I totally enjoyed the holiday season.  I decorated inside completely and outside too. I baked a zillion cookies and gave them away. I shopped and wrapped. Had my girlfriends from high school over. Participated in a progressive wine/appetizer party with my knitting friends. Went back to Fordham for their holiday party. Virginia for Christmas. NYC for the New Year. And then it was January.

A year ago, I had made plans with my sister and brother-in-law to rent a condo for January in Cape Coral, FL. A year ago, it had seemed like a really good idea. I would have the freedom to disappear for the whole month. No work obligations. Escape the northern cold. Why not? Well, when it was time to go, what I really wanted to do was just stay home. Stay put.
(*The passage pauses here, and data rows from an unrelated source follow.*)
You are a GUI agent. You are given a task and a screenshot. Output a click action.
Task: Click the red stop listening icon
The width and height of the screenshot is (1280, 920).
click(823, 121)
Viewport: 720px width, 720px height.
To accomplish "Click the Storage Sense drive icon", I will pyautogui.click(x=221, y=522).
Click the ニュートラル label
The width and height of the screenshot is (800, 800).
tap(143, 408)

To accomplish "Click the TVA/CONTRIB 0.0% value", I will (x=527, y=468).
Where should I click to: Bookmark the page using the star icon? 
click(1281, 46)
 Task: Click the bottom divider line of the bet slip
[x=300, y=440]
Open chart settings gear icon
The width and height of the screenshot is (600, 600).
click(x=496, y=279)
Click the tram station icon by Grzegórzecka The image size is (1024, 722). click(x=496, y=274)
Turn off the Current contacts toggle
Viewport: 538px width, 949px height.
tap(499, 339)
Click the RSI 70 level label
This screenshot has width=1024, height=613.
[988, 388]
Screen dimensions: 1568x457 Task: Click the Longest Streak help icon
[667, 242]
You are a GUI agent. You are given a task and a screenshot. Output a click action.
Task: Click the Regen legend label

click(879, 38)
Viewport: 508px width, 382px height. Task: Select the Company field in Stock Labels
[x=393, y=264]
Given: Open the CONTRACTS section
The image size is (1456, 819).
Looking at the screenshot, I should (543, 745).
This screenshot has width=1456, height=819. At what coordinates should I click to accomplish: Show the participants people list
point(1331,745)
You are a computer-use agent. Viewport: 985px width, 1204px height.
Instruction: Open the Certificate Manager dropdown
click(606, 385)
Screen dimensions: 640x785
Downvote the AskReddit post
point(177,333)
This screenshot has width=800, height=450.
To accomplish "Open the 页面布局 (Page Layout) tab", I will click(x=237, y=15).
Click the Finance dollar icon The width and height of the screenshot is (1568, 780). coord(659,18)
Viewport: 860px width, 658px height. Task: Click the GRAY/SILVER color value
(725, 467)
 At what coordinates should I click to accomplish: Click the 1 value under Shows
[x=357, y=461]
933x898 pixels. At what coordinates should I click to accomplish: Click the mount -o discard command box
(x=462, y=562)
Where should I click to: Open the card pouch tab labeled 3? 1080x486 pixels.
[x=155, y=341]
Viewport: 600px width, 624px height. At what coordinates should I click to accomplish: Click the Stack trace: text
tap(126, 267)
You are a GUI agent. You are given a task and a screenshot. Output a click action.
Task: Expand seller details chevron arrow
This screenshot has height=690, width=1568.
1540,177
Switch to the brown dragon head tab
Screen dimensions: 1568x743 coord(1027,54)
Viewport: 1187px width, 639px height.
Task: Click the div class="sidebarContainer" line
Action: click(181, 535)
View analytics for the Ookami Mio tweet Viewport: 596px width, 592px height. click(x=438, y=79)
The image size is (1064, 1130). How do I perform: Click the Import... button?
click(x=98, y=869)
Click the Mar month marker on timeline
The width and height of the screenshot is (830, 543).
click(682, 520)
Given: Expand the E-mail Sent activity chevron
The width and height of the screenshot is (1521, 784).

Figure out what the rhythm of my days was without goals like housewarming parties and holidays. But since it was already planned and paid for, I headed south that first week in January, not to return until the end of the month.

On some levels, it was a very nice interlude. The weather was terrific. I was teaching a course at Fordham that started the second week of the month, so I had students to attend to. I was reading applications for the Admissions Department. I had taken a keyboard with me so I could practice piano every day. We did some sightseeing and enjoyed a couple of lunches with cousins who live and/or winter there. I knitted, planned another party at my brother's house, took him down for the final week of our stay. But it felt very temporary and I was eager to pick up my new life and find a routine that fit.... that wasn't frenetic....but kept me interested and content.